How do you know which clients are most likely to need or desire this service? Triggers we usually observe include poor cash flow, lack of clarity in ledgers, incorrect reconciliations, feeling overwhelmed with QuickBooks, inaccurate reporting, delayed or missing payments from customers, or lack of organization with money movement.
Here are some example questions you can ask your clients to know more about AP and AR:
- What methods do you currently use to accept payments from your customers?
- What issues have you experienced with delayed or missing payments?
- How do you track paid and unpaid invoices?
- What challenges do you face with your current processing system or process?
- How valuable would it be for your business to reduce data entry errors and improve cash flow management?
Here are some examples of how we see firms successfully take on AR:
- Consistent invoice timing.
- Clear net terms.
- Multiple ways to pay to reduce delays.
- Automated reminders before and after due dates.
- Escalation rules; for example, when the owner steps in vs. when the firm supports.
By helping clients create policies and structured workflows, you are integrating advisory services, not just creating invoices. These include, for example, deposits on certain jobs, tighter terms for consistent late payers, or a clear “pause work” threshold.

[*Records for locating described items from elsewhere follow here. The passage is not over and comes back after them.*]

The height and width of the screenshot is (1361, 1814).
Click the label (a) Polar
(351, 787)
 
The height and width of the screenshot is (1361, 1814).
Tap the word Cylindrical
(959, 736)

For AP, dysfunction usually comes from scattered bill intake, payments going out too early or too late, and too many or not enough systems in place. AP becomes more strategic when you help clients decide when to pay and how to make sure they pay every time.
The modern firm approach for AP looks like this:
- Centralized bill capture.
- Visibility into upcoming obligations.
- Scheduled payments aligned to cash flow.
- Approval workflows that match the business.
- Clear vendor communication guidelines.
Why it’s low risk
The biggest hesitation we hear is this: “If our firm gets involved with AR/AP, aren’t we liable for everything?” The answer is simple: not if you design the process correctly.
Approvals protect everyone. They create clarity and an audit trail, and this is a control upgrade for the client and a protection layer for the firm. You can oversee the workflow while ensuring the right people sign off on the right actions.
If you define the roles upfront, you don’t become the back office. A simple “RACI” model: Responsible, Accountable, Consulted, Informed, helps avoid scope creep.
- Client owns: Approves bills, final payment decision, and handles customer relationship.
- Firm owns: Sets the workflow, monitors exceptions, runs the cadence, reports on KPIs, and advises on policy.
- Client and firm owns: Review cash position weekly or biweekly.
With the right boundaries in place, AR/AP becomes a scalable managed service opposed to a collection of one off requests.
You can own the workflow
If you want clients to adopt modern money movement tools, the most effective approach is to tie recommendations to the workflow problem you are solving, not to the features.
Start with the client's pain in plain language through intentional discovery, connect the pain to a process change, offer the tool as the easiest way to execute the process, and frame success in measurable outcomes.
When firms own the workflows around cash, they earn a new seat at the table. AR/AP is no longer back office or after-the fact-work; it becomes operational advisory. As clients experience smoother money movement inside a workflow the firm designed, recommendations for the right tools provide good guidance, and continue to strengthen your relationship and trust with clients.